Prostate cancer screening: What’s all the fuss about?

I’ve posted many times on prostate cancer screening and treatment, and I will be writing more about it. Likely some readers don’t know why there is such a fuss about prostate cancer. A good answer is provided by Boyle and Brawley in a 2009 article that appeared in CA Cancer J Clin:

[A]n average man who gets screened is 48 times more likely to be harmed by screening than he is to be saved by screening at 9 years after diagnosis. The harms include that he may be diagnosed, undergo needless treatment, and suffer the side effects of prostate cancer treatment, which can include impotence, incontinence, mental anguish, and even death.

Let that sink in. These are not insignificant risks, nor are they rare. Impotence rates are near 50% for some treatment modalities. Incontinence is also quite common. Even if they can be addressed with pharmaceuticals, that’s not by itself a justification for risking their occurrence unless it significantly decreases the chances of an even worse outcome. Does it?

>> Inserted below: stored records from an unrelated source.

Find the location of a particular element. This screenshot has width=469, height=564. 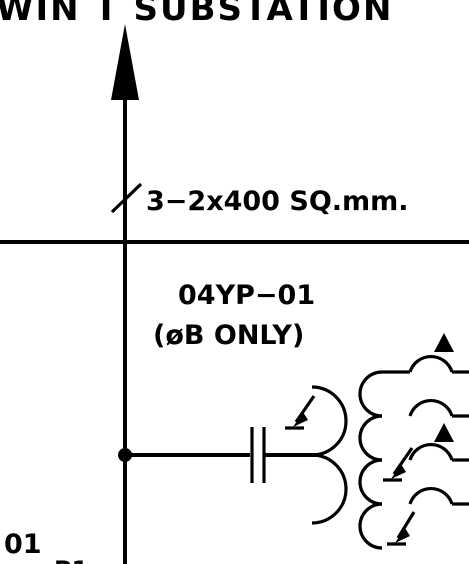

left-circuit-label: 01 is located at coordinates (23, 544).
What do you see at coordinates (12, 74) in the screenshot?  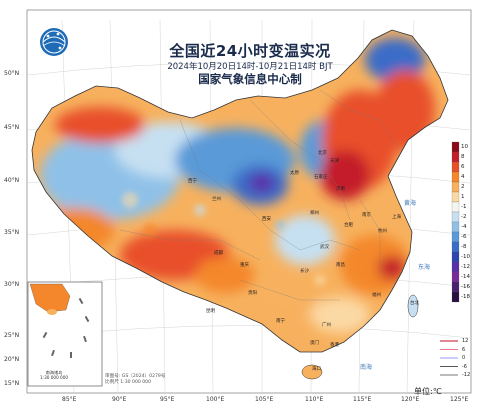 I see `lat-label: 50°N` at bounding box center [12, 74].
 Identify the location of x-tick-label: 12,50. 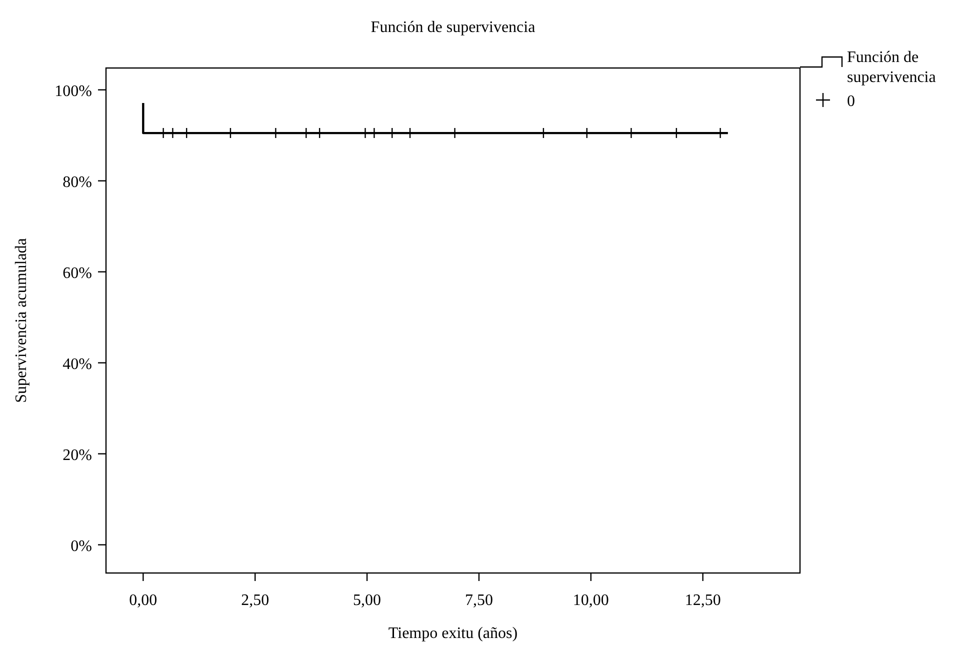
(702, 600).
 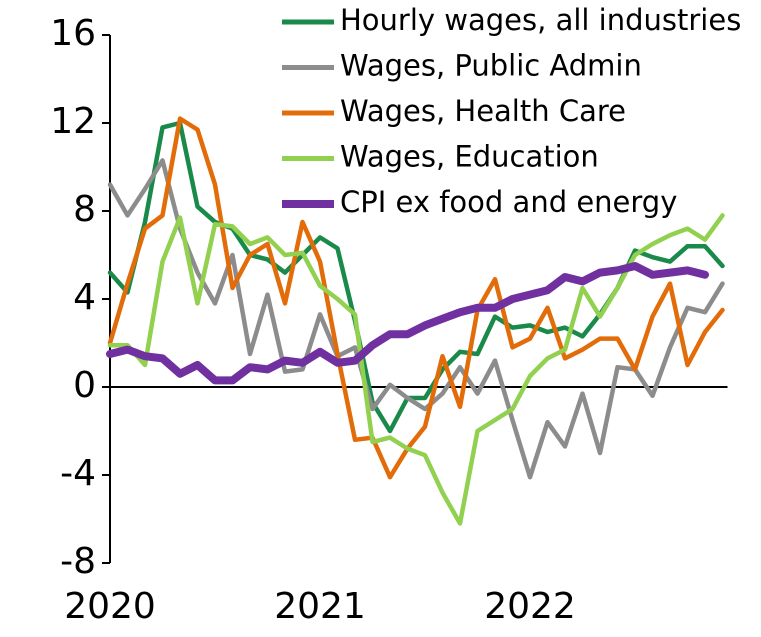 What do you see at coordinates (508, 202) in the screenshot?
I see `legend-label: CPI ex food and energy` at bounding box center [508, 202].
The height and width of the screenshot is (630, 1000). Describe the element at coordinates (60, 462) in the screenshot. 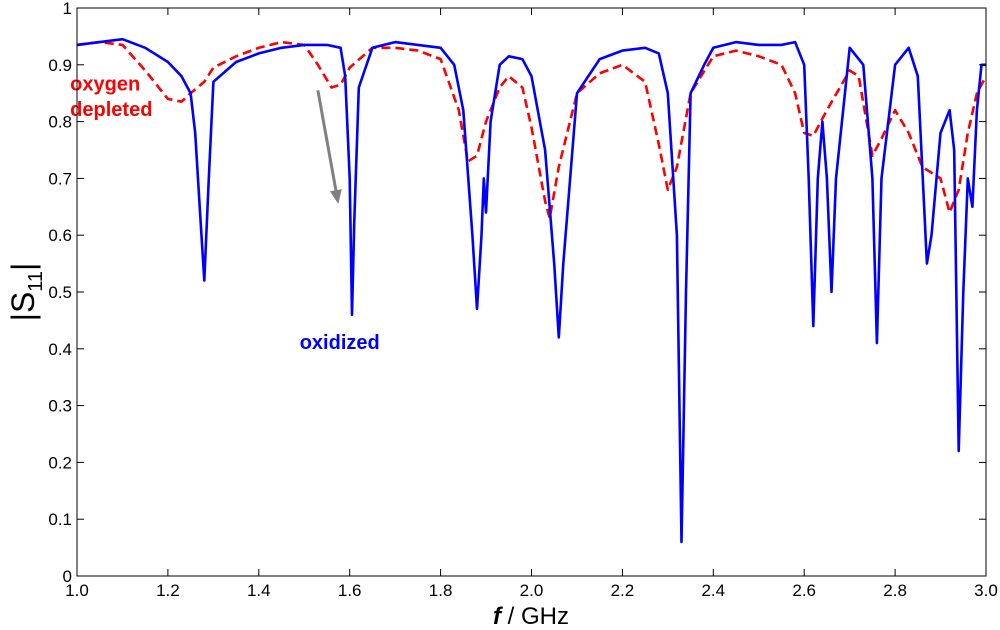

I see `y-tick-label: 0.2` at that location.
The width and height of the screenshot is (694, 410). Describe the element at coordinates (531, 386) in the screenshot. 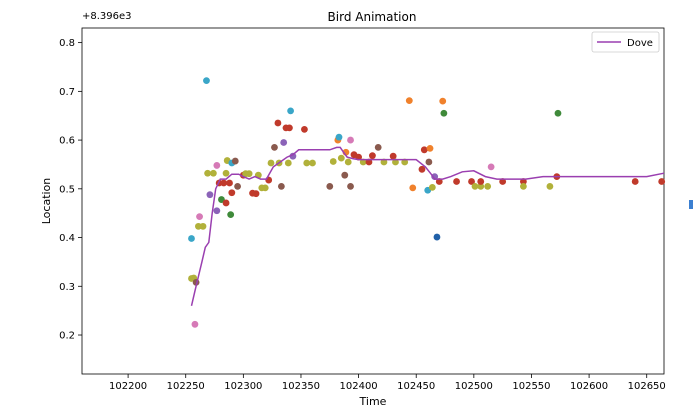

I see `x-tick-label: 102550` at that location.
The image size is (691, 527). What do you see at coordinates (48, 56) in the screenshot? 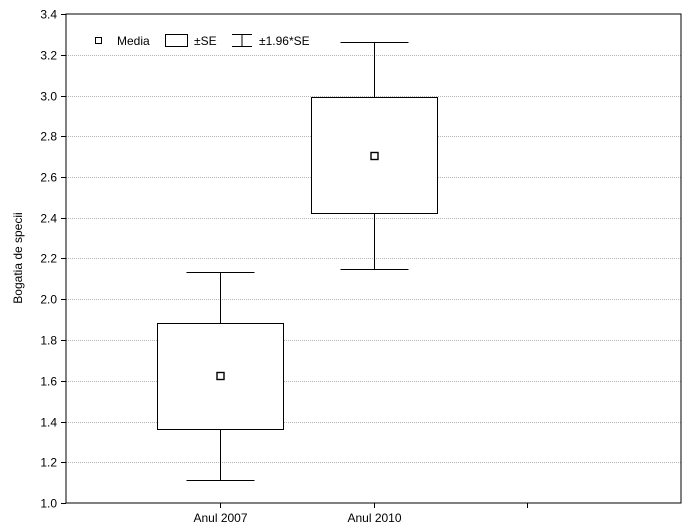
I see `y-tick-label: 3.2` at bounding box center [48, 56].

The real impact and tragedy of prostate cancer screening is the doubling of the lifetime risk of a diagnosis of prostate cancer with little if any decrease in the risk of dying from this disease. In 1985, before PSA screening was available, an American man had an 8.7% lifetime risk of being diagnosed with prostate cancer and a 2.5% lifetime risk of dying from the disease. Twenty years later, in 2005, an American man had a 17% lifetime risk of being diagnosed with prostate cancer and a 3% risk of dying from prostate cancer.

In the best case scenario, […] a 20% reduction in the risk of death means the average man who chooses screening decreases his risk of prostate cancer death from a lifetime risk of 3% to a lifetime risk of 2.4%. In exchange, he increases his risk of diagnosis from between 6% and 9% to at least 17%. In a heavily screened population, the risk of diagnosis is likely more than doubled to >20%.

Is more than doubling one’s risk of diagnosis worth the absolute decrease in prostate cancer death risk from 3% to 2.4%, if indeed there is this 20% decrease in risk?

There’s no right answer. However, when you add the costs of screening and treatment into the mix (which can be as high as tens of thousands of dollars per treated patient), and the fact that much of those costs are paid by taxpayers, it puts a premium on thinking about this issue very carefully, not just personally, but programmatically.

Addendum: Anybody care to estimate how much is spent in the U.S. on prostate cancer screening? I’ve got a citation with values from the late 1980s for the direct screening costs and the total downstream costs of all resulting, related care. I’ll share if there is interest. But I’m also curious to see if anyone’s got a more recent figure. (It’s a simple matter to update the late 1980s figures for inflation, but that won’t account for changes in practice patterns and technology.)